Now in all fairness, her mom was her English teacher in Haiti, so that may play into to it some, but basically she is being taught a very formulaic writing, with lots of rules and boundaries. She is being taught things that she has probably known for years and years; as this child is quite a writer.
At any rate--she was told--she could not use dashes in her writing! Never! When she asked why, the teacher said, "We don't use them in this country."
As you can see I am probably flaunting the law because I LOVE using dashes in my writing. It is what sets us apart from the animals--well maybe not that dramatic--but they are a very useful type of punctuation.
The daughter of my friend said, "That's OK, I will use parenthesis," but my friend and I really laughed about this. Here is a kid who is an amazing writer, has just been evacuated from the devastation of Haiti, leaving behind her father as well as her friends and her whole world--and the teacher won't let her use dashes!

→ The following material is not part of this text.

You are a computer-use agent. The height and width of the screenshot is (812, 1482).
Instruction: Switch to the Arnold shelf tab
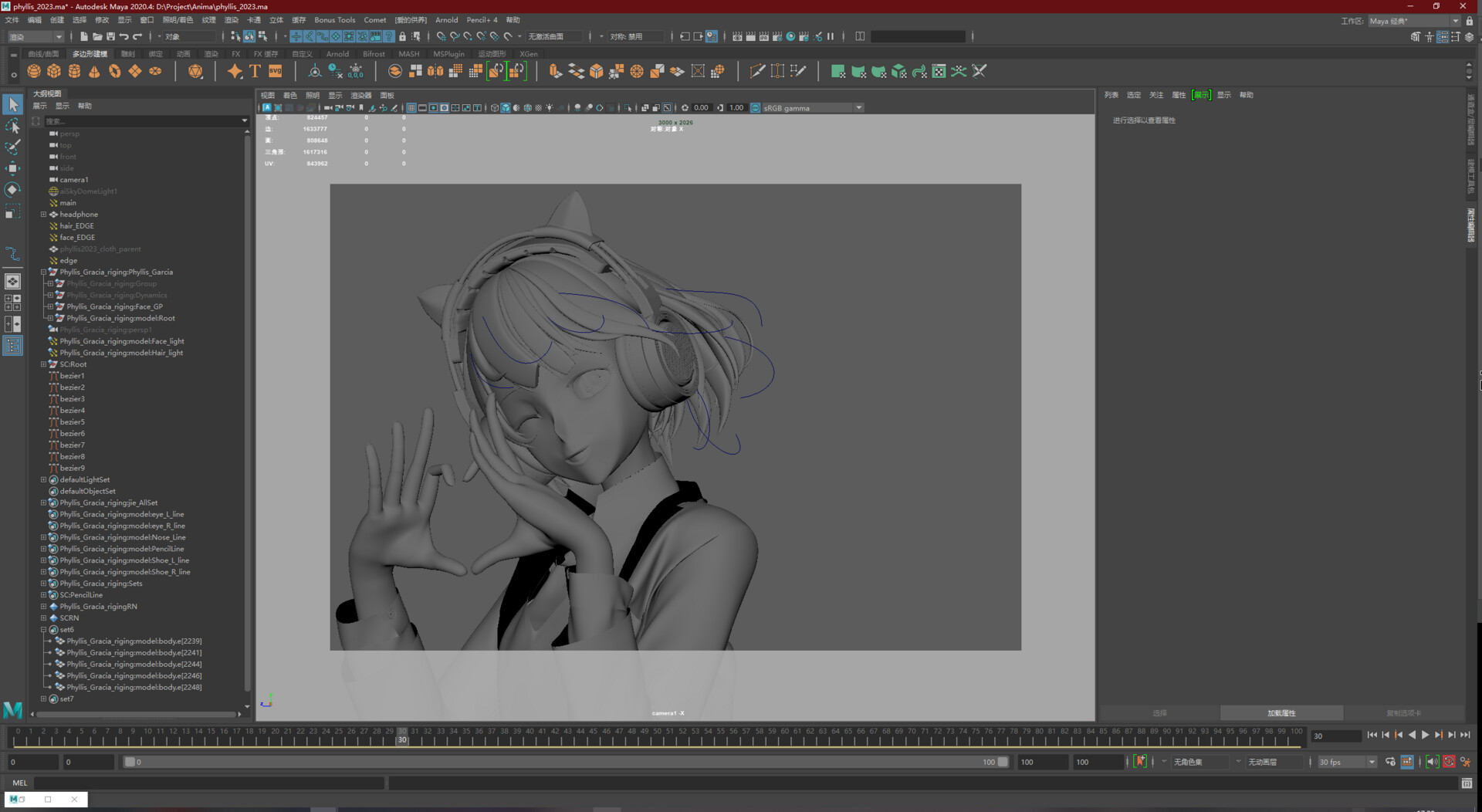[x=337, y=54]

I am reminded that people who actually follow all the writing rules rarely write anything worth reading. It is the writer who dares to break some rules, who dares to be brave enough to try something different, who dares to make themselves unique and vulnerable in print--that is the writer who writes things the rest of us want to read.
If we want dull and uninspired writing all we need to do is go into a writing class where everyone has to write the same way about the same topic at the same time whether they are passionate about it or not. That is not really writing, it is just passing time and not really profitable to the writer or the writee [spell check did not like that word, but you know what I mean].

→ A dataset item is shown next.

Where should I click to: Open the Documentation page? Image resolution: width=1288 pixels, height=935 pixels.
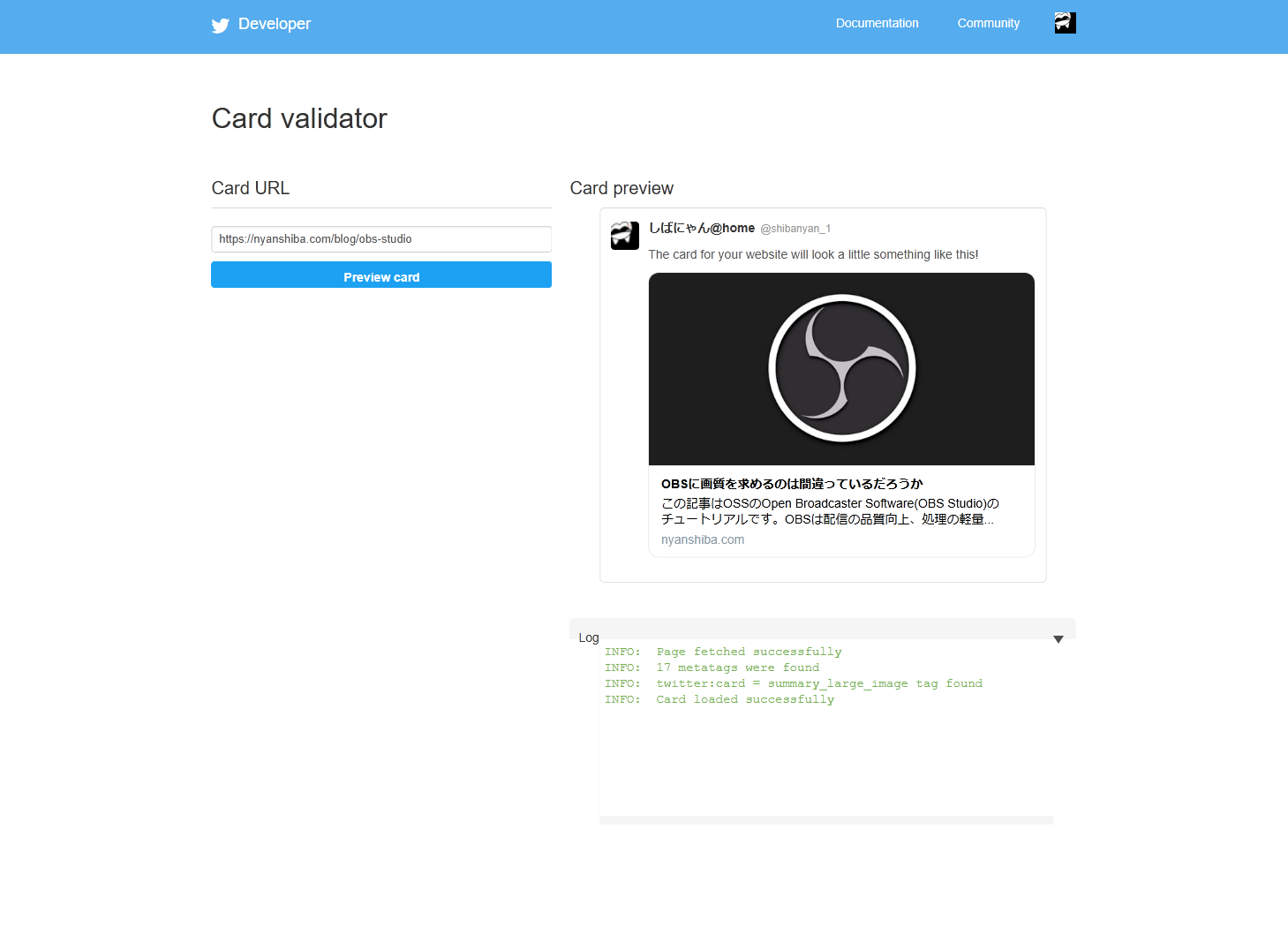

In writing, more than anything else, we need basic tools to work with, but then we need to let the writer interpret and bend the rules so they can engage and inspire the reader.
NO Dashes?-- Banned Punctuation?-- What is this world coming to?
I mean, come-on! [Can you hear my voice? I think it is the dashes that help you hear what I am saying, don't you?]
So, this is for Susanna-------------- Use parenthesis for a while if you must but don't lose your dashes. Don't lose your creativity, your passion, your gift. Be a writer who isn't afraid to break the rules and tell us what you think. We need you and your talents--dashes and all.